Tudo é ilusão (1).
A ilusão do pensamento, a do sentimento, a da vontade. Tudo é criação, e toda a criação é ilusão.
Criar é mentir.
Para pensar o não‑ser criamo‑lo, passa a ser uma coisa. Todos os que pensam ocultistamente criam em absoluto todo um sistema do Universo, que fica sendo real. Ainda que se contradigam: há vários sistemas do universo, todos eles reais.
Nós próprios, porque existimos, somos criações também, portanto ilusões. Mas somos criações de quem? Do Deus que nós‑próprios criámos? Como se o criámos nós, e lhe somos portanto anteriores? Isso é supondo real o tempo, que é outra criação nossa. Tudo é um amontoado de ilusões.
Aquilo a que chamamos verdade é aquilo a que também chamamos o ser. Verdadeiro é o que é. Mas o que é, é ilusão.
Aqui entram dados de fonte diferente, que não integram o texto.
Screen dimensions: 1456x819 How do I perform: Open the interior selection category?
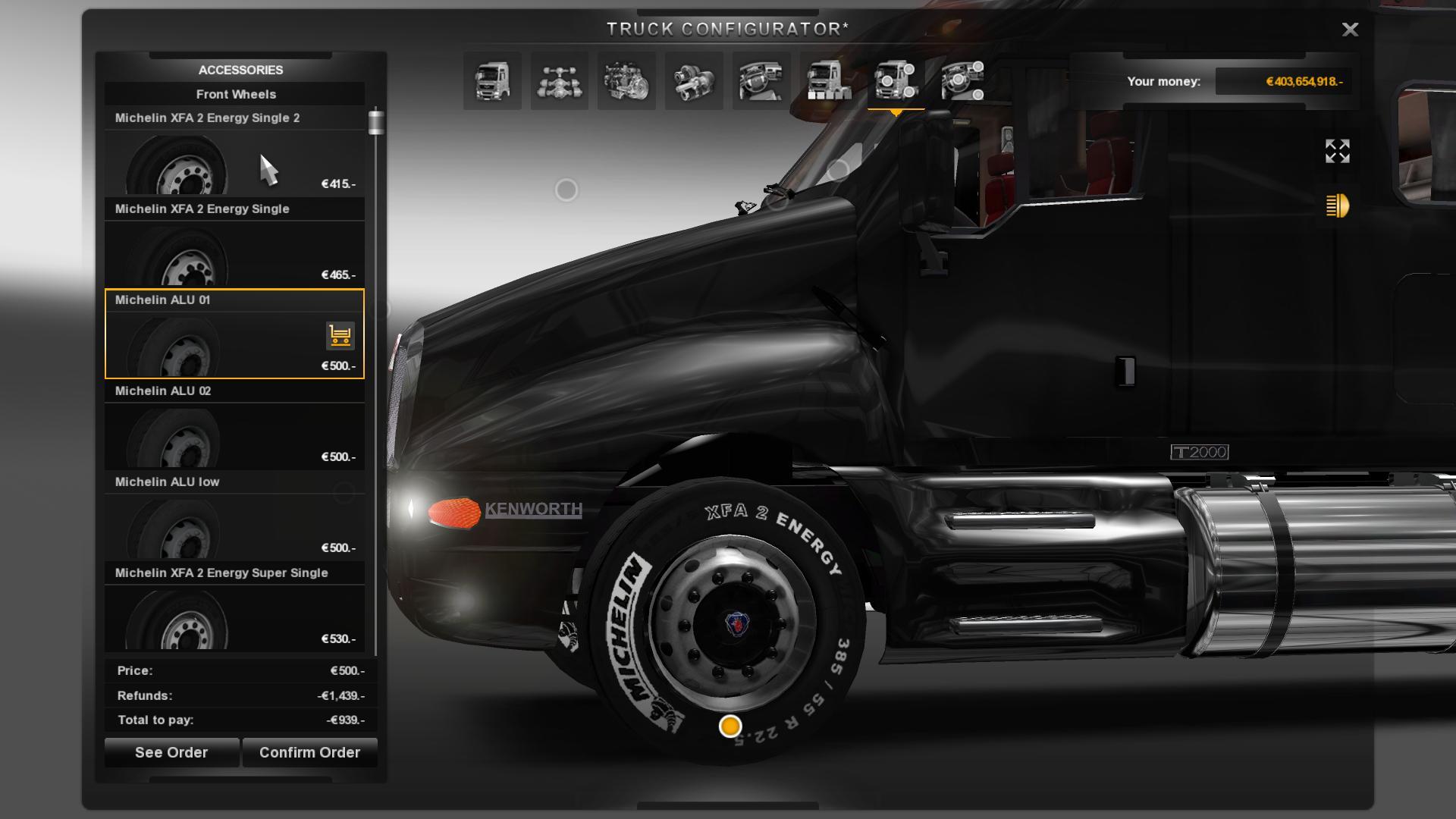[x=761, y=80]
Por isso a verdade é a ilusão, é uma ilusão.
A que abismo vamos ter?
Quanto mais forte o pensamento, o sentimento, a vontade, maior o poder criador.
O que a ocultistas é verificável é falso. Há imortalidade, mesmo eternidade da alma, mas isto é falso. Há um Deus eterno, criador do céu e da terra, e isto é falso. Ser é não‑ser.
Nunca podemos deixar de criar, por isso nunca podemos deixar de mentir.
A própria ilusão é uma ilusão.
O que nós não sentimos não existe. O que nós sentimos (...)
Só há uma coisa que não pode ser ilusão, porque ela não é criada: é a consciência. Uma só coisa escapa a toda a crítica — a consciência. A consciência não cria, nem é um conceito nosso, porque a não podemos pensar nem como sendo, nem como não‑sendo. Pensar, sentir, querer, são ilusões; mas ter consciência não é uma ilusão.
A verdade é da consciência para lá. «Deus» é a consciência da consciência, coisa que não podemos pensar.
A consciência não é concreta nem abstracta, não é um ser nem não‑ser.
Na proporção em que a consciência é uma ideia falsa.
Existem realmente Deus, céu, anjos, almas imortais e eternas. E contudo nada disso é verdade. Existe e dura eternamente, mas é falso.
O niilismo transcendental ...
Temos todos a noção de que há qualquer coisa: isso é falso. Não há; não há nem não há. A própria consciência não existe, mas é a única verdade.
Não haverá graus na ilusão? Quanto mais criadora uma coisa é mais ilusória. Partindo do nosso espírito, vemos quais as maiores ilusões ...
(1) Tudo se reduz a criar.
Tudo se reduz a iludir-se.
Portanto criar é mentir.
1915?
Textos Filosóficos. Vol. I. Fernando Pessoa. (Estabelecidos e prefaciados por António de Pina Coelho.) Lisboa: Ática, 1968 (imp. 1993).